According to model 1 (which has a relatively large estimate of R), the farmer needs to think about applying a control procedure about half way through the season. According to model 2 (which has a relatively small estimate of R), the farmer need not worry about controlling the pest at all, since its population exceeds the economic threshold only after the harvest. Clearly, it is important to know which model is correct. In this case, according to the available data (blue data points), either model 1 or 2 appears to provide a good fit, leaving the farmer still in limbo.

The exponential equation is a useful model of simple populations, at least for relatively short periods of time. For example, if a laboratory technician needs to know when a bacterial culture reaches a certain population density, the exponential equation can be used to provide a prediction as to exactly when that population size will be reached. Another example is in the case of agricultural pests. Herbivores are always potentially major problems for plants. When the plants subjected to such outbreaks are agricultural, which is to say crops, the loss can be very significant for both farmer and consumer. Thus, there is always pressure to prevent such outbreaks. Since WWII the major weapon in fighting such pest outbreaks has been chemical pesticides, such as DDT. However, in recent years we have come to realize that these pesticides are extremely dangerous over the long run, both for the environment and for people. Consequently there has been a movement to limit the amount of pesticides that are sprayed to combat pests. The major way this is done is to establish an economic threshold, which is the population density of the potential pest below which the damage to the crop is insignificant (i.e., it is not really necessary to spray). When the pest population increases above that threshold, the farmer needs to take action and apply some sort of pesticide, or other means of controlling the pest. Given the nature of this problem, it is sometimes of utmost importance to be able to predict when the pest will reach the economic threshold. Knowing the R for the pest species enables the farmer to predict when it will be necessary to apply some sort of control procedure (Figure 3).

The exponential equation is also a useful model for developing intuitive ideas about populations. The classic example is a pond with a population of lily pads. If each lily pad reproduces itself (two pads take the place of where one pad had been) each month, and it took, say, three years for the pond to become half filled with lily pads, how much longer will it take for the pond to be completely covered with lily pads? If you don’t stop to think too clearly, it is tempting to say that it will take just as much time, three years, for the second half of the pond to become as filled as the first. The answer, of course, is one month.

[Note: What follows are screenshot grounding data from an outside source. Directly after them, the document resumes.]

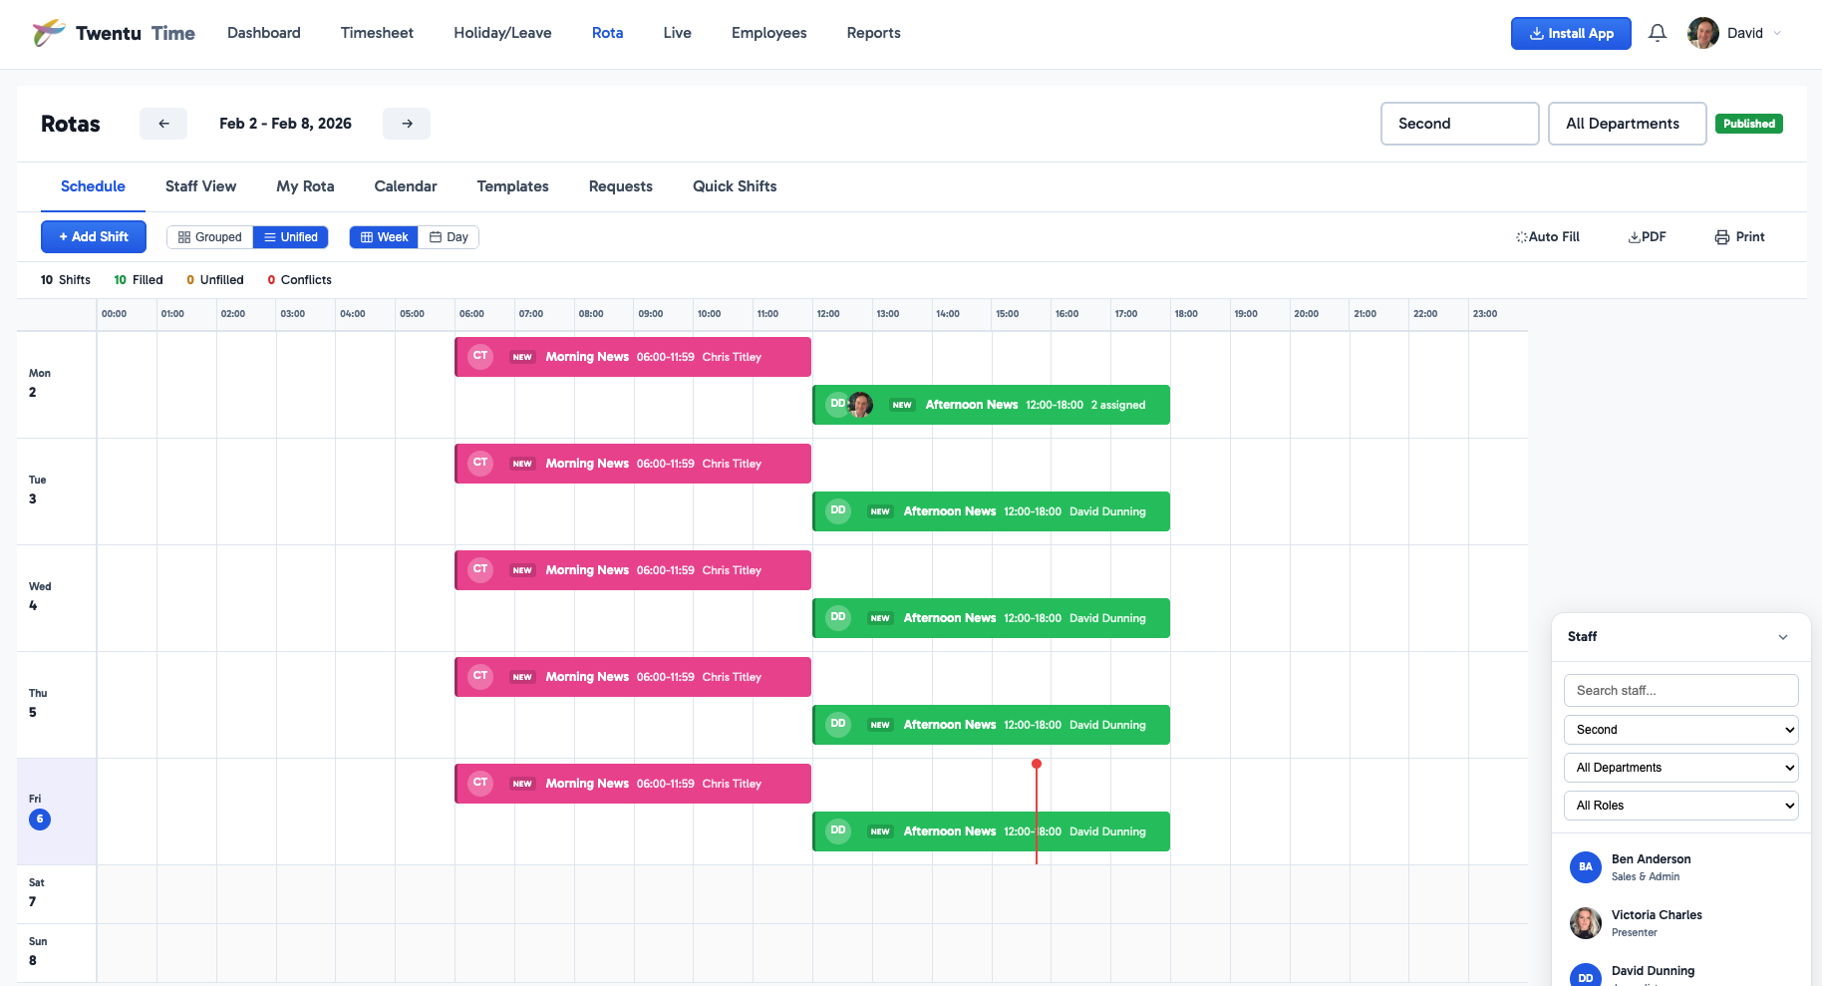
Task: Print the rota schedule
Action: (1739, 237)
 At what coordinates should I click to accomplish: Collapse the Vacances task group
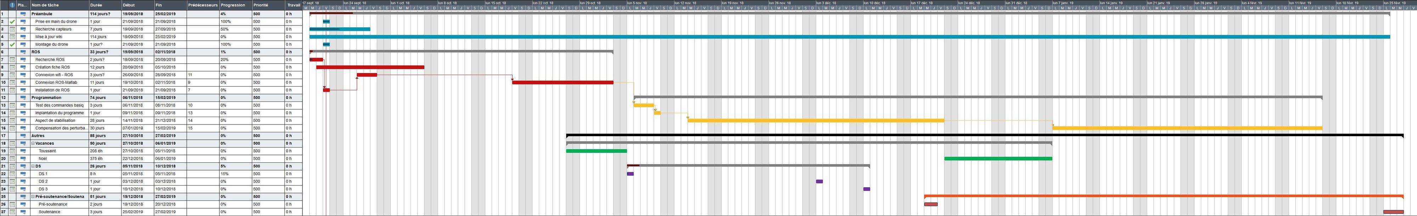point(33,143)
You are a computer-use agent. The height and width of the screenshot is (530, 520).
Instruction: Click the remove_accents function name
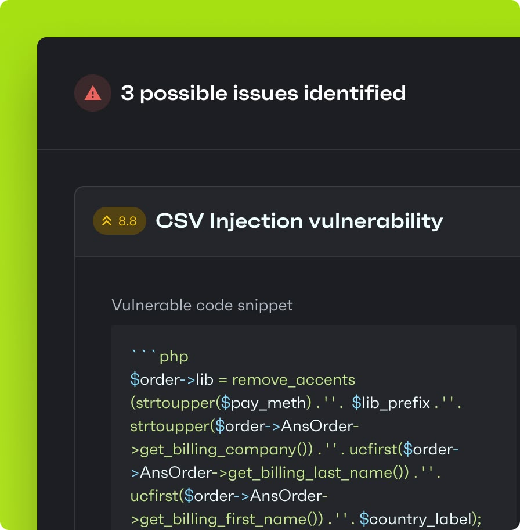click(294, 379)
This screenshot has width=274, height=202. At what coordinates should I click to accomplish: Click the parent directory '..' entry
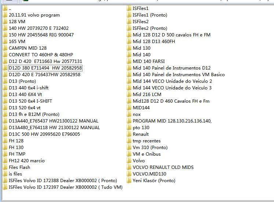click(10, 8)
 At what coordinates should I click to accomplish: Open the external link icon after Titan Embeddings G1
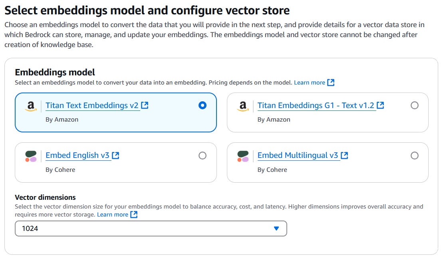[x=379, y=105]

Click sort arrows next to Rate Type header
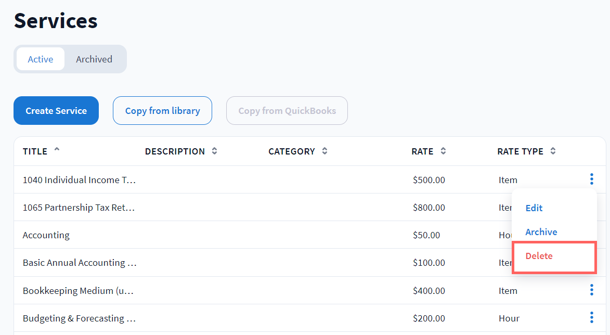[x=553, y=151]
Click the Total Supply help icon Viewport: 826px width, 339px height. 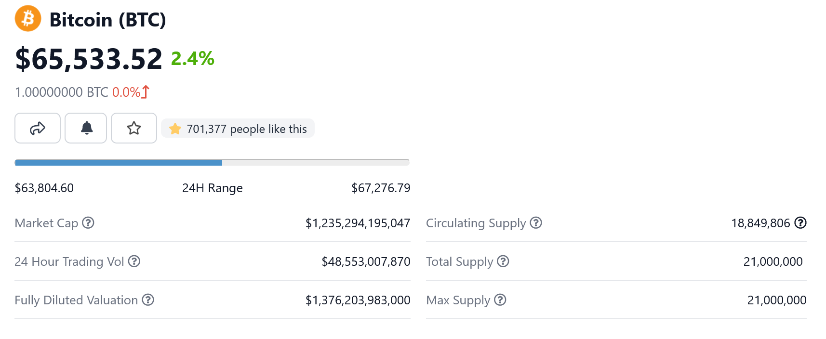[x=503, y=261]
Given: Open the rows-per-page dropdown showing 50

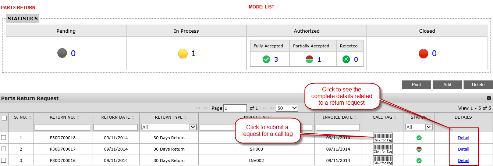Looking at the screenshot, I should (287, 108).
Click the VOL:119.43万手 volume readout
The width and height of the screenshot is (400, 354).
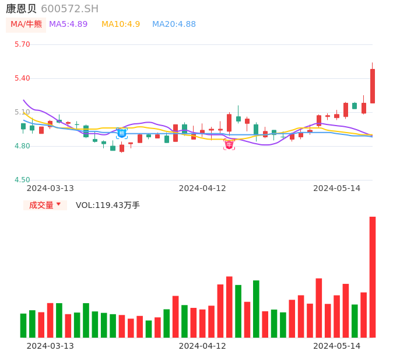[108, 205]
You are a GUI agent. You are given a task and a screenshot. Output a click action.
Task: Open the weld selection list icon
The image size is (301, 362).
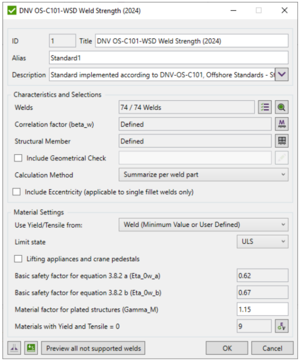[x=264, y=107]
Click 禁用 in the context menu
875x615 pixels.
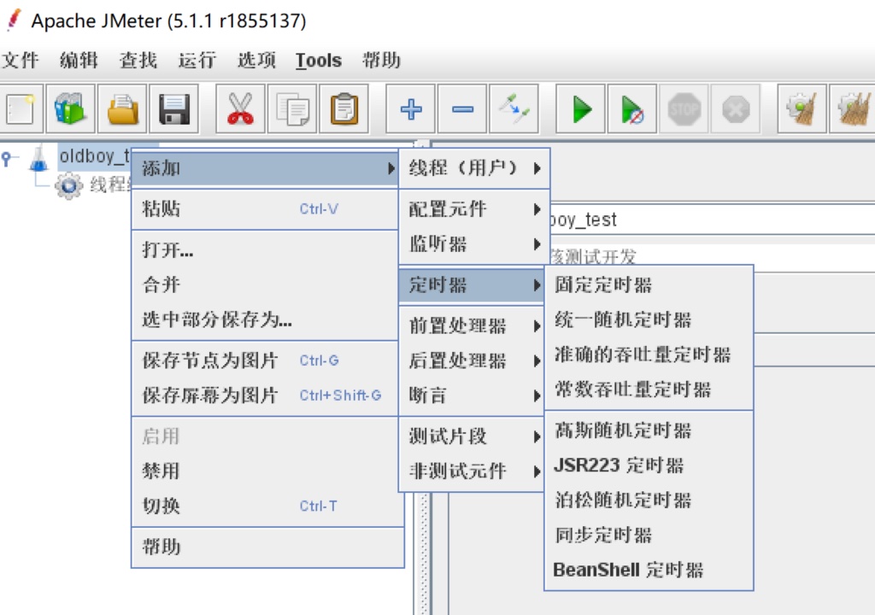[x=161, y=471]
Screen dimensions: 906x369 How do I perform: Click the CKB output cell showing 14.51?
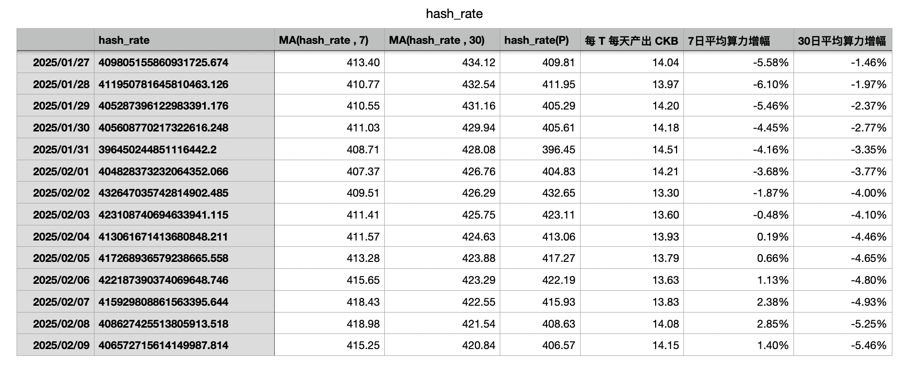click(x=632, y=149)
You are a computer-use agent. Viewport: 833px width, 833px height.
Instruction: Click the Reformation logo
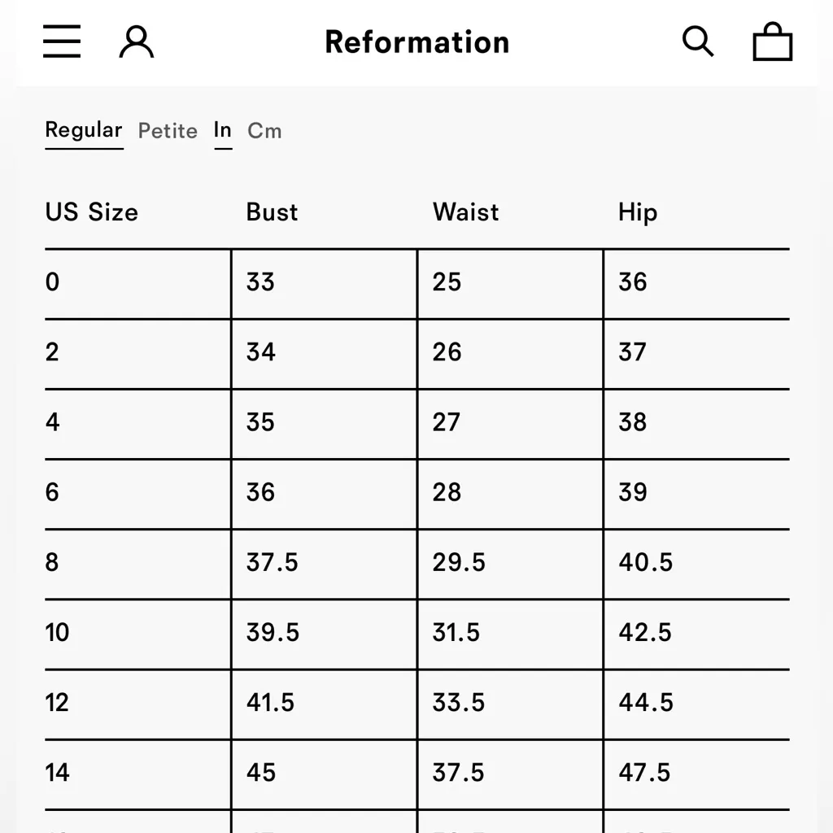pos(417,42)
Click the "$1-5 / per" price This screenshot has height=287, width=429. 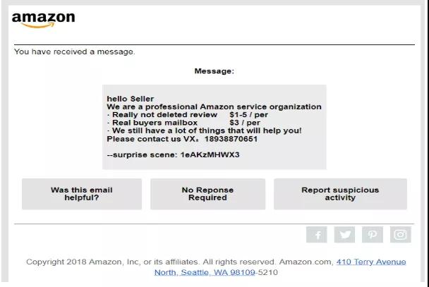248,115
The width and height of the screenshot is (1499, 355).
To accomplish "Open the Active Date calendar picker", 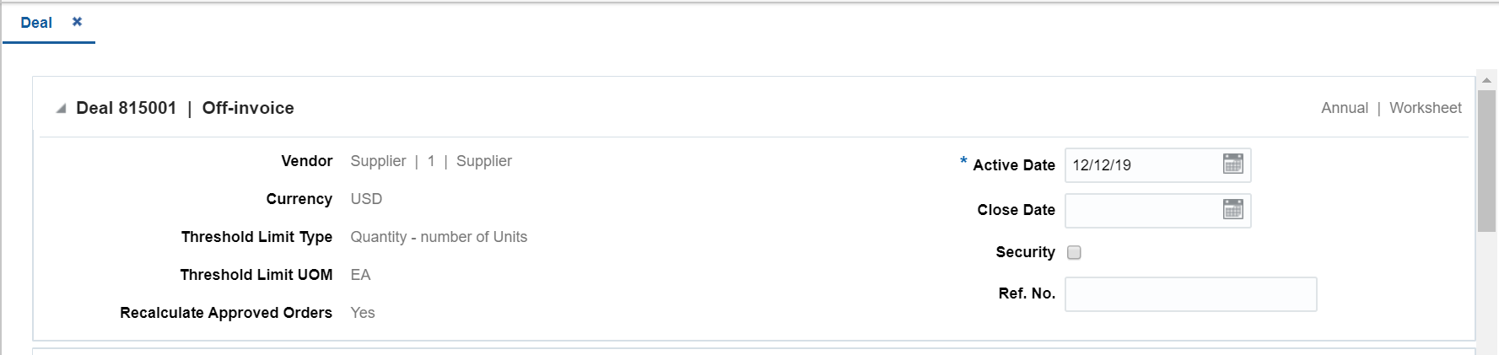I will click(x=1232, y=164).
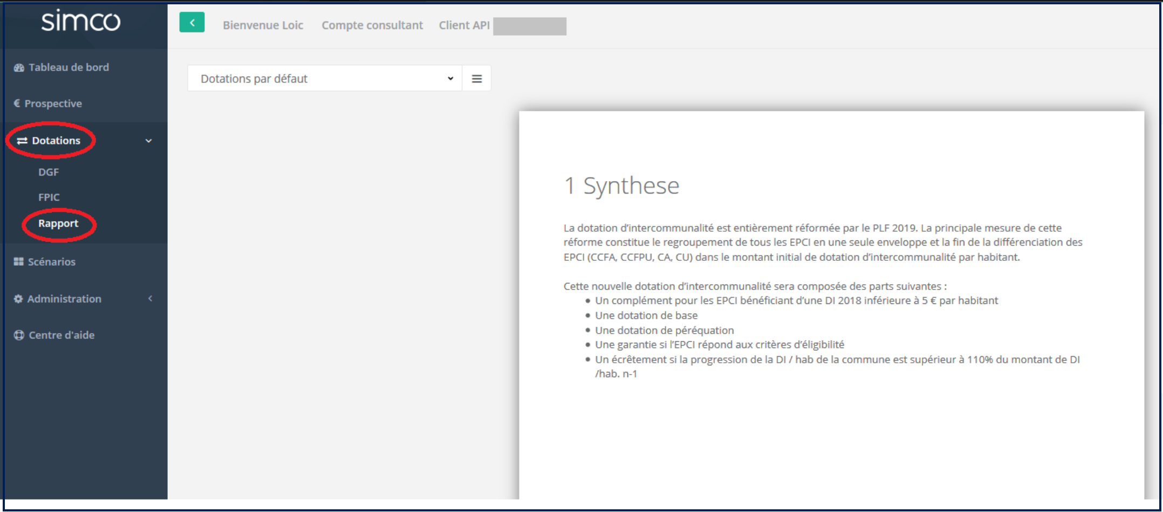Click the Bienvenue Loic text

click(263, 25)
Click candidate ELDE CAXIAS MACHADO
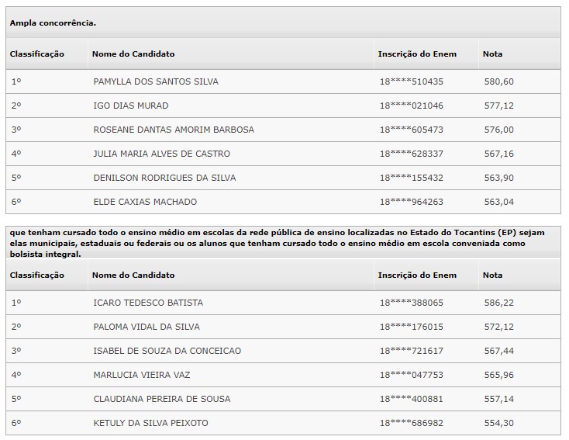Image resolution: width=569 pixels, height=440 pixels. pos(145,202)
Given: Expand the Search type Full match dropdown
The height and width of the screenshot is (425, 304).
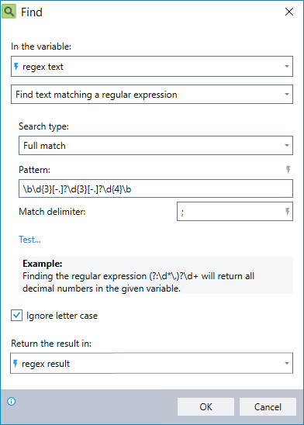Looking at the screenshot, I should point(156,146).
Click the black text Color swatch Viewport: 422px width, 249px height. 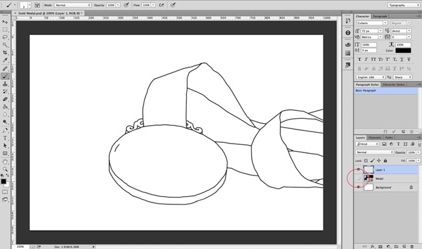click(x=403, y=51)
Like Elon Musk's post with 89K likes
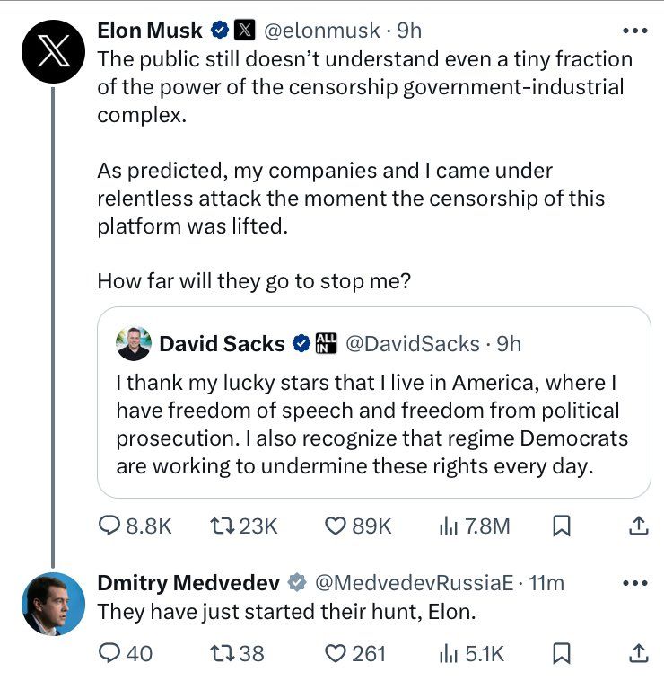This screenshot has height=681, width=664. [335, 526]
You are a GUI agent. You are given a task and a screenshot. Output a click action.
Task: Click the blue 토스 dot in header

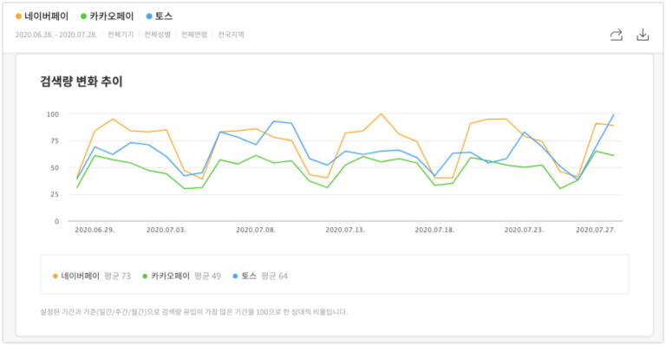[149, 16]

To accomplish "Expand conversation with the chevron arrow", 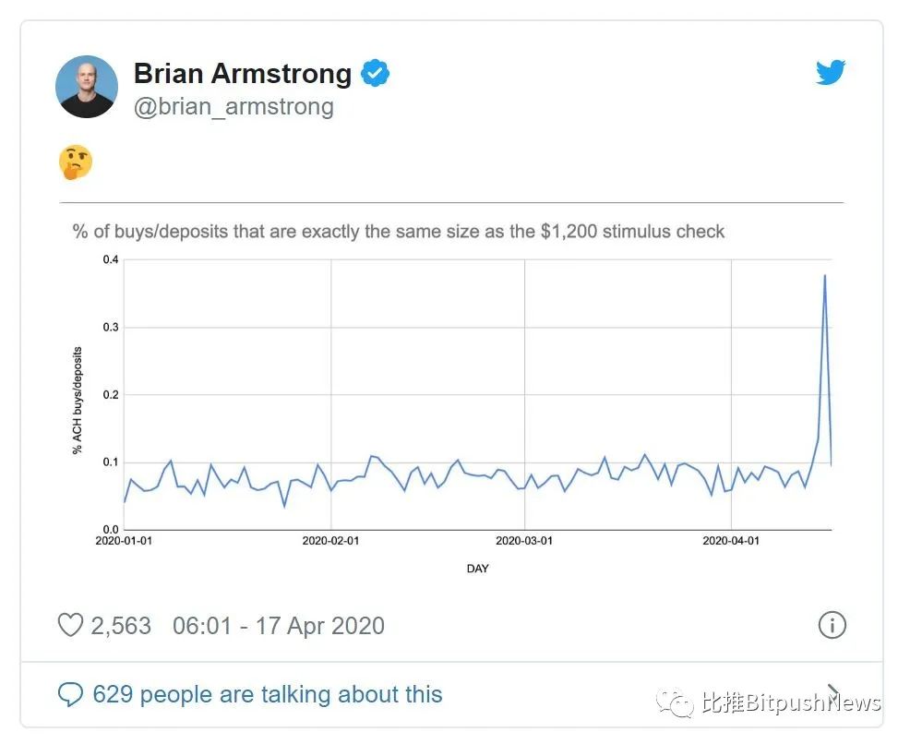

Another popular example is the proverbial ancient Egyptian (or sometimes Persian) mathematician who asks payment from the king in the form of grains of wheat (sometimes rice). One grain on the first square of a chess board, two grains on the second square, and so forth, until the last square. The Pharaoh cannot imagine that such a simple payment could amount to much, and so agrees. But he did not fully appreciate exponential growth. Since there are 64 squares on the chess board, we can use Equation 2 to determine how many grains of wheat will be required to pay on the last square (R raised to the 64th power, which is about 18,446,744,074,000,000,000 — a lot of wheat indeed, certainly more than in the whole kingdom). These examples emphasize the frequently surprising way in which an exponential process can lead to very large numbers very rapidly.